- Text segment:

ASQL: SQL with Analytics Built In¶
Analytic SQL (ASQL) is a query language designed for analytics work. It adds built-in analytics features that SQL lacks—guaranteed complete results, cohort analysis, cross-dialect date handling—and uses a pipeline syntax that flows top-to-bottom.
Think of it as SQL with analytics superpowers. Write ASQL, get standard SQL for any dialect.
Status: Experimental. GitHub
The Problem with SQL for Analytics¶
SQL was designed in the 1970s for transactional systems—banking, inventory, order processing. It answers "what happened?" based on rows that exist. This works great for OLTP.

- Dataset content:
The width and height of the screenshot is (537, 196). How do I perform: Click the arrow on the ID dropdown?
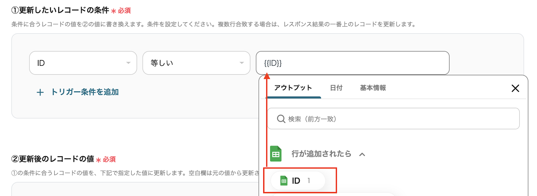[x=128, y=63]
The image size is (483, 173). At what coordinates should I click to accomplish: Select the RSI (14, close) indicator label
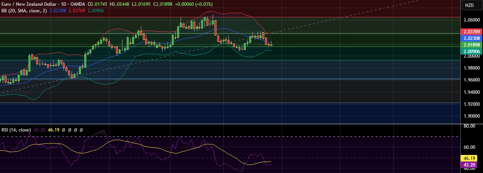tap(15, 130)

- Task objective: Reproduce everything in the ASQL text above from "Think of it" down to "great for OLTP.", word for word.

- Output of the task:
Think of it as SQL with analytics superpowers. Write ASQL, get standard SQL for any dialect.
Status: Experimental. GitHub
The Problem with SQL for Analytics¶
SQL was designed in the 1970s for transactional systems—banking, inventory, order processing. It answers "what happened?" based on rows that exist. This works great for OLTP.